Exercise passage ->
An Indian Muslim doctor warns against a new outbreak of religious rumours against the polio vaccine; the Muslim News reports:
Dr [Zubair] Meenai said, “This is very unfortunate that rumours are being spread that in Polio drops elements have been added that would destroy the procreative potency of the children when they grew up.
…two days ago my colleagues in Delhi sent me press clippings according to which some Ulema at Mazahirul Uloom [a religious institution] have issued a fatwa that if polio drops contained napak (unholy) elements and if it could harm the procreative potency of future generations than it is haram (forbidden)…Dr Meenai said that the new controversy might have adverse affect on the new phase of anti-Polio campaign in western UP [Uttar Pradesh] in the next few months and the risk to the health of the community would be increased.

Entries provided ->
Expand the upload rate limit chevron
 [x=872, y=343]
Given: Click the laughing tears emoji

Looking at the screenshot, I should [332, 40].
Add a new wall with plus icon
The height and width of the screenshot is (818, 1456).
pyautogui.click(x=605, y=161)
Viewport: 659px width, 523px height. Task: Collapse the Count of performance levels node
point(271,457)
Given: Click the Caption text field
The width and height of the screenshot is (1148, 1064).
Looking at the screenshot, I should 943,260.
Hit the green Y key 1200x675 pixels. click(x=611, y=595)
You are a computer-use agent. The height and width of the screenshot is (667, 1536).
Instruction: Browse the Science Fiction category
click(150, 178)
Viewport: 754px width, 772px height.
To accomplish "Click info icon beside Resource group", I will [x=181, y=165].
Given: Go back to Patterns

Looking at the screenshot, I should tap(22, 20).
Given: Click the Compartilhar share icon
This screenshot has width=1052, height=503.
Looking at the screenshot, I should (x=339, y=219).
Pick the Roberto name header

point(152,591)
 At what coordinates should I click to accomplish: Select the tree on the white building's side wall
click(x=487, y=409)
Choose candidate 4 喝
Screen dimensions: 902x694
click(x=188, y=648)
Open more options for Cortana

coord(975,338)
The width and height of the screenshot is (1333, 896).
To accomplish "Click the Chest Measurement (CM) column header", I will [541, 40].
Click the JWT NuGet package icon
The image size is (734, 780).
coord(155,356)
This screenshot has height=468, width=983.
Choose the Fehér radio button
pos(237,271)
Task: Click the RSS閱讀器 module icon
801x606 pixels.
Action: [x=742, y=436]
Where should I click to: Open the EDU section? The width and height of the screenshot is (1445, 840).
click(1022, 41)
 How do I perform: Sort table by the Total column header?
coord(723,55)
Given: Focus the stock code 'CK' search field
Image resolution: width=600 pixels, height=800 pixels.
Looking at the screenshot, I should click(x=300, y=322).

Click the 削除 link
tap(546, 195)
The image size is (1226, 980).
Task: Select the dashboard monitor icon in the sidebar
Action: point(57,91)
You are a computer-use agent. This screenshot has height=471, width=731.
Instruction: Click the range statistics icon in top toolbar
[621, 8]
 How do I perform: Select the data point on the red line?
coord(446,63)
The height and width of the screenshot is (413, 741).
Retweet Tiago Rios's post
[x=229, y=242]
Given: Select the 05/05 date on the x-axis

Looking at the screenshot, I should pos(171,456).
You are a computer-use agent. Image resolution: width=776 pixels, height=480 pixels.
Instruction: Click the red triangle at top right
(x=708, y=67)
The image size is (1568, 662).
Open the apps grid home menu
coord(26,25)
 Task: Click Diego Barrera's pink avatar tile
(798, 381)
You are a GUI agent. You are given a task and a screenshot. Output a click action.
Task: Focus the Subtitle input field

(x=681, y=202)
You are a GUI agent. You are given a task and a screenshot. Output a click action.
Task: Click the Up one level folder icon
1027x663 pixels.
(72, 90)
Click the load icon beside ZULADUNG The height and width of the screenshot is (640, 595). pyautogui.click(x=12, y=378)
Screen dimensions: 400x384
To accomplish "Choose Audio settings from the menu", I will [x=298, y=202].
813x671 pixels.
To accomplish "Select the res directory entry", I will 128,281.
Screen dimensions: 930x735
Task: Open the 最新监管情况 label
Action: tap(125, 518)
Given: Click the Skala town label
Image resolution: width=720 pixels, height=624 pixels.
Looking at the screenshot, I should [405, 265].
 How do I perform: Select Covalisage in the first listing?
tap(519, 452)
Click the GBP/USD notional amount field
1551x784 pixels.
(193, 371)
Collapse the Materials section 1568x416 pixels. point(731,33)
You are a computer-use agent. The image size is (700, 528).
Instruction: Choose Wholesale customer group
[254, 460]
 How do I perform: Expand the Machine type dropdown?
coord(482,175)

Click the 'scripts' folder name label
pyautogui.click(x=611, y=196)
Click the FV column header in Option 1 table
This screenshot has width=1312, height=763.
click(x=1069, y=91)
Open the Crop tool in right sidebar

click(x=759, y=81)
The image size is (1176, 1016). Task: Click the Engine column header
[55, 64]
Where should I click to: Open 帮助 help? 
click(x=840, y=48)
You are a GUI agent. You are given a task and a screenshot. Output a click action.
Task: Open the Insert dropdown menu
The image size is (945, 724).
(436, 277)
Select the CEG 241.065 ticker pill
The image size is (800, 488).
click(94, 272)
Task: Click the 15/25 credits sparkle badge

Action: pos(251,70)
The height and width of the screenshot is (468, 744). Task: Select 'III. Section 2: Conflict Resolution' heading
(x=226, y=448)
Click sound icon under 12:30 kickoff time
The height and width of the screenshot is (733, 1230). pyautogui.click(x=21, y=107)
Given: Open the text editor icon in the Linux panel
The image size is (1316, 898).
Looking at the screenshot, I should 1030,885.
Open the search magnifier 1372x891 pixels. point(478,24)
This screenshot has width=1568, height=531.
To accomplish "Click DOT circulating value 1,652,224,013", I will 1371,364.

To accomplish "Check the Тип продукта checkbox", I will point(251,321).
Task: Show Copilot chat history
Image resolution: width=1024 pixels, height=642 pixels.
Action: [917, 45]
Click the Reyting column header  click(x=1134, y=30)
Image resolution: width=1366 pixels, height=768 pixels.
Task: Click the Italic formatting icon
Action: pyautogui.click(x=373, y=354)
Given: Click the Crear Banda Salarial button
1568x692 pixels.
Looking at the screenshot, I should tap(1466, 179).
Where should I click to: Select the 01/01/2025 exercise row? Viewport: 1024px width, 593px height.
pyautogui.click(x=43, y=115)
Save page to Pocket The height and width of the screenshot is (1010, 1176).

About this task -> Can you write what follows the last sentence of the polio vaccine report? The items come from a different source than the polio vaccine report.

Response to the task ->
On the other hand, Indian madrasas have been in favour of the vaccine, and the local seminary, Darul Uloom Deoband, has advised that such matters are for doctors and scientists to pronounce upon, not clerics. Polio rates as a whole are going down.
However, rumours about the vaccine are long-standing; the British Medical Journal reported in 2002 that
In pockets [of Uttar Pradesh] where polio prevails, many people believe that polio vaccine is an anti-fertility vaccine and would lead to impotence in male children or infect them with HIV/AIDS.
The same story was being told in West Bengal:
There has been an alarming increase of polio cases in West Bengal…According to Nakham Abdullah, resident, Jangipur, Murshidabad, “Polio drops leads to polio. When I was in Burdwan district, I saw several children who were inflicted with polio. Then I was told that they had polio because they were given polio drops. I have five brothers and five sisters. None of them got polio drops and they are walking fine.”
…Hasina Bibi, resident, Jangipur, Murshidabad, “The people in this village say that if you take polio drops then you don’t have children anymore.”
That was also in 2002. In 2004 another report added:
There have also been reports of assaults on health workers by irate villagers. Health workers say this trend has been noticed even in Muslim-dominated slums of the capital, Kolkata.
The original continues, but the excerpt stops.